The MVP adds API integration with the ticketing platform, a human triage workflow for cases below the confidence threshold, production monitoring, and feedback loop setup. This is the stage where business value becomes visible.

Typical timeline

Weeks 1 to 2: taxonomy workshop with teams, historical data extraction and annotation
Weeks 3 to 5: classifier training, class-stratified evaluation set, confidence threshold calibration
Weeks 6 to 8: ticketing API integration, UAT testing, shadow mode deployment (classifier runs but makes no automatic decisions)
Weeks 9 to 12: progressive activation, monitoring, first retraining on new data

Annual TCO: 5,000 to 12,000 euros

The annual TCO after production launch covers the model cost (self-hosted or API), quarterly retraining (1 to 2 days of work per quarter), and residual human review integrated into existing workflows.

This figure should be compared to the annual cost of manual triage. On a helpdesk with 10 agents receiving 15,000 tickets per year, if triage represents 15 percent of each agent's time, automated classification frees the equivalent of 1.5 FTEs, a positive ROI in year one.

For broader context on AI project cost structures, our article on RAG project costs and TCO details comparable cost frameworks across AI initiatives.

Common pitfalls

Pitfall 1: vague or unstable taxonomy

If humans themselves cannot agree on the category of a given ticket, the model cannot learn. A Cohen's kappa below 0.70 on inter-annotator agreement is the signal to rework definitions before annotating. This upfront work avoids having to discard and redo the entire annotation two months later.

Pitfall 2: ignoring class imbalance

In practice, 20 percent of categories represent 80 percent of tickets. Without oversampling or class weighting for minority classes, the model ignores rare categories. Those categories are often the most critical (security incidents, major outages, VIP clients). The technical solution is to weight classes during training and augment rare data with LLM paraphrasing when necessary.

Pitfall 3: forgetting concept drift

A model trained in January can be significantly degraded by September if the product has evolved, if new problem types have appeared, or if the customer base has shifted. Monitoring the output category distribution in production is the first detector of this phenomenon. The quarterly retraining cycle is the operational response.

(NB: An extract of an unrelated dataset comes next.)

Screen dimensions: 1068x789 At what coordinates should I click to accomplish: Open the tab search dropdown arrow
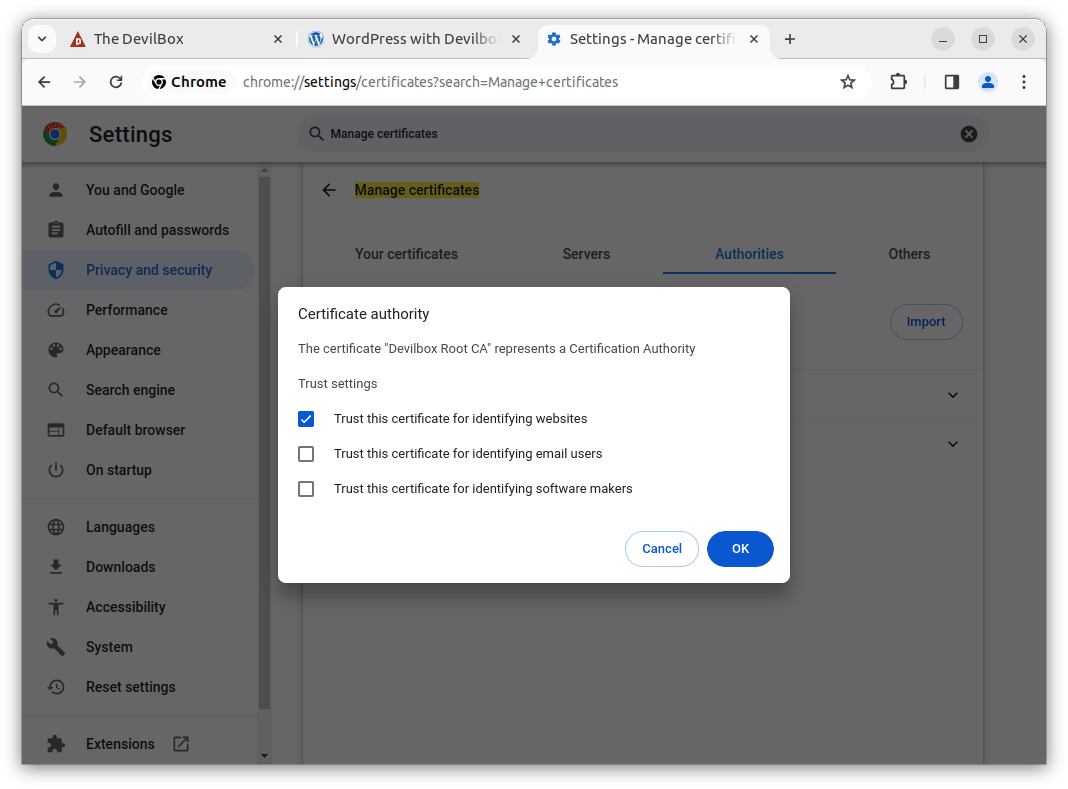click(x=42, y=39)
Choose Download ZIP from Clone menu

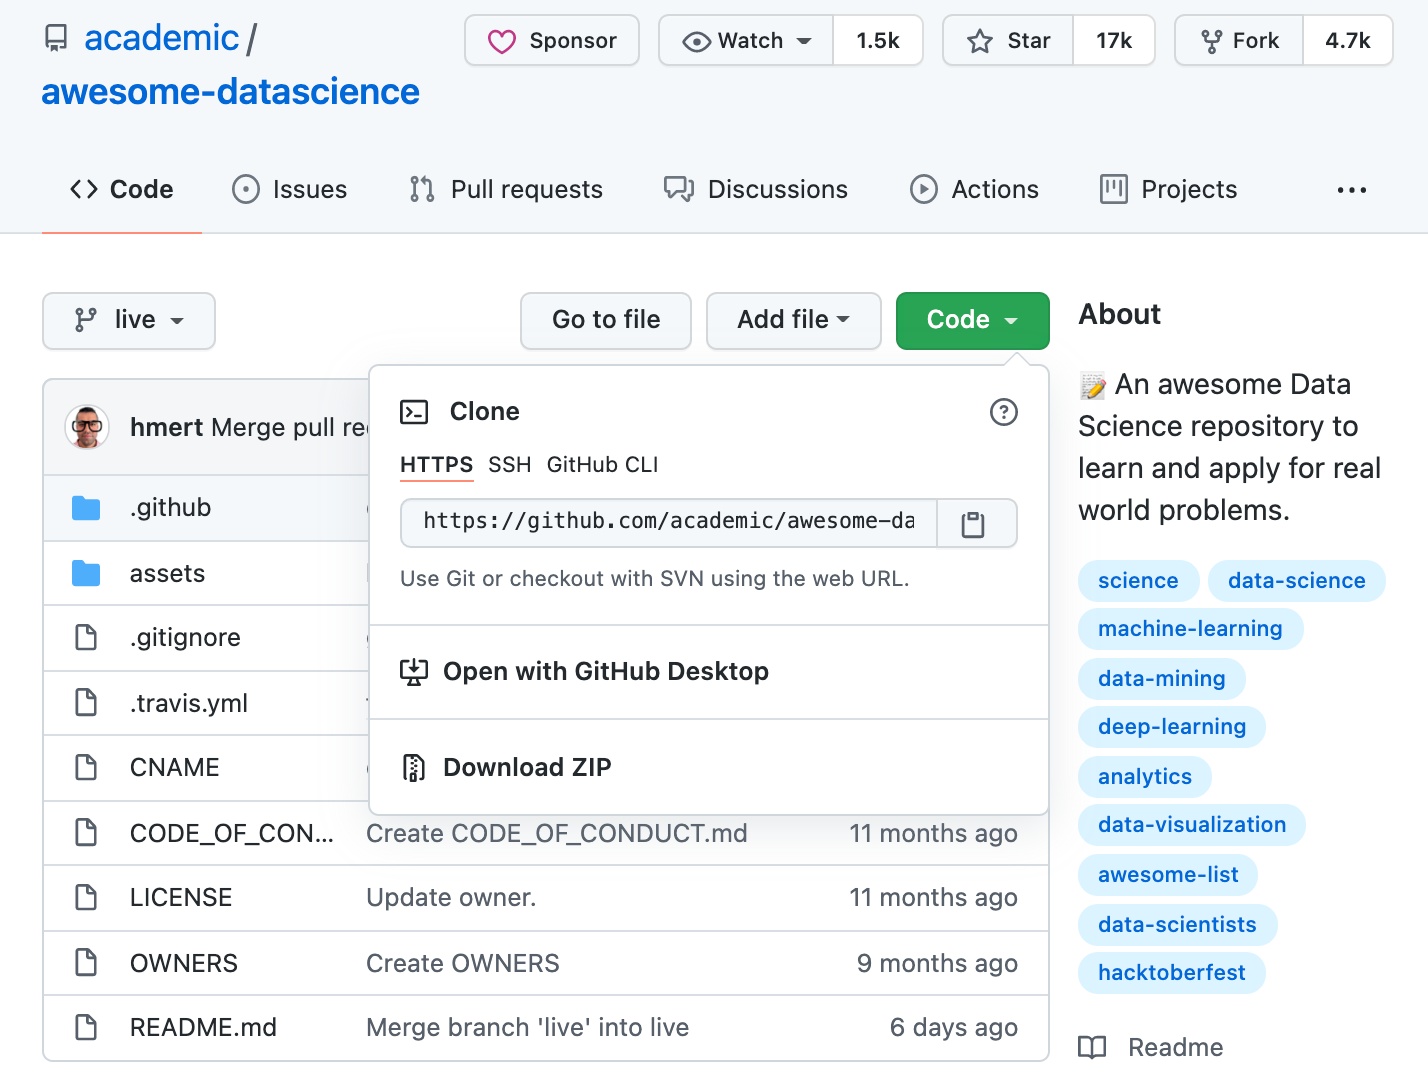pos(526,767)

Pitfall 4: treating classification as a black box

Operational teams must understand why a ticket was misrouted, otherwise they lose confidence in the system and route around it. Adding an explanation, the words or phrases that influenced the decision, rephrased in natural language, is essential for adoption. It also allows agents to correct intelligently, rather than just re-routing without understanding.

Pitfall 5: no structured feedback loop

Agent corrections are your most valuable source of improvement data. If they are not collected, tracked, and fed back into training cycles, the model stagnates or regresses while your tickets evolve. This is the differentiator between a project that performs at 12 months and one that needs to be rebuilt.